### TASK DIRECTIONS
Copy out every item below, requests included, and shift each number in the answers down by 51. This applies to the click coordinates and the viewport dimensions. Leave the pictures out.

### EXERCISE MATERIALS
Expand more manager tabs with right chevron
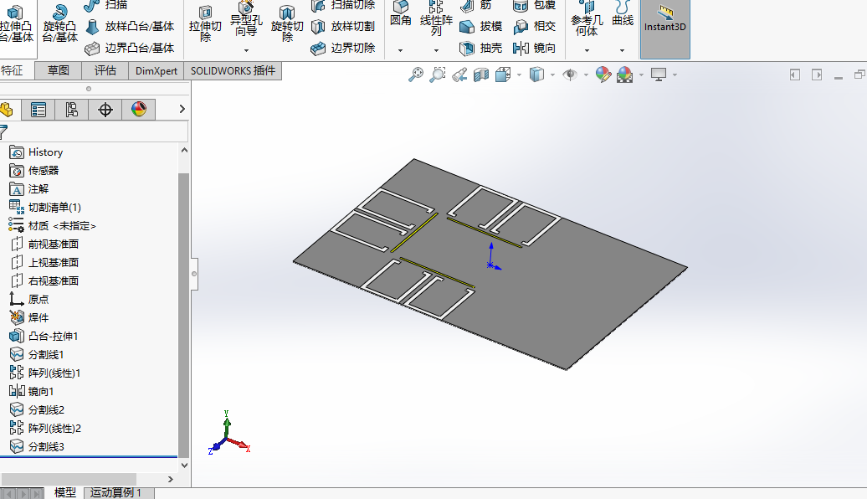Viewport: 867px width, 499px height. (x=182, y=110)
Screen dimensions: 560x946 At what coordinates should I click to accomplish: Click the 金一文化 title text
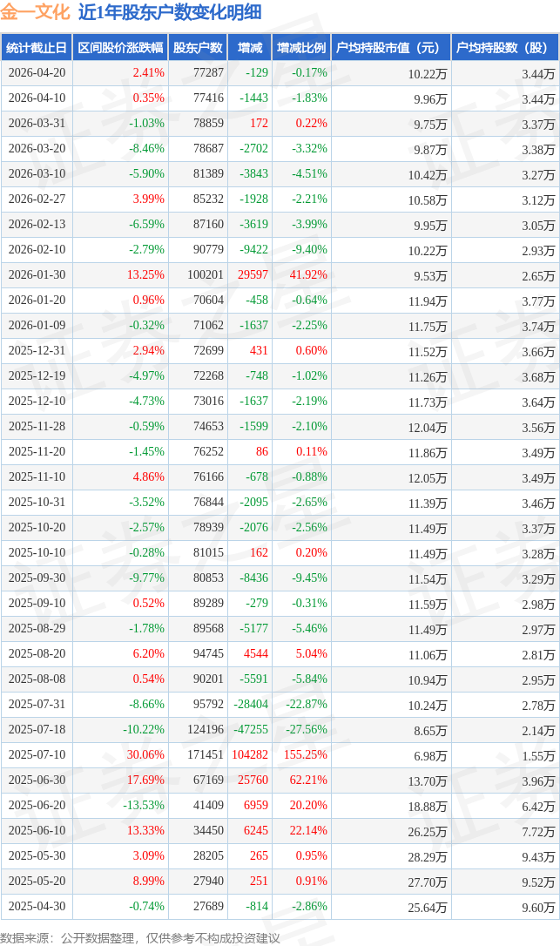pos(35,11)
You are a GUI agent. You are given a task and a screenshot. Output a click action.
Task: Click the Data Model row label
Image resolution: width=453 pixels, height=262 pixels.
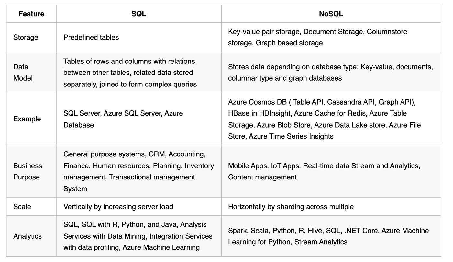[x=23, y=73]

### TASK OUTPUT
Expand more manager tabs with right chevron
Viewport: 816px width, 448px height. (x=131, y=59)
Screen dimensions: 560x946 At what coordinates should I click to accomplish: Click the 金一文化 title text
pos(-16,-40)
You are a GUI agent. You are given a task and a screenshot. Output a click action.
Task: Click the Data Model row label
Image resolution: width=453 pixels, height=262 pixels.
[x=-28, y=22]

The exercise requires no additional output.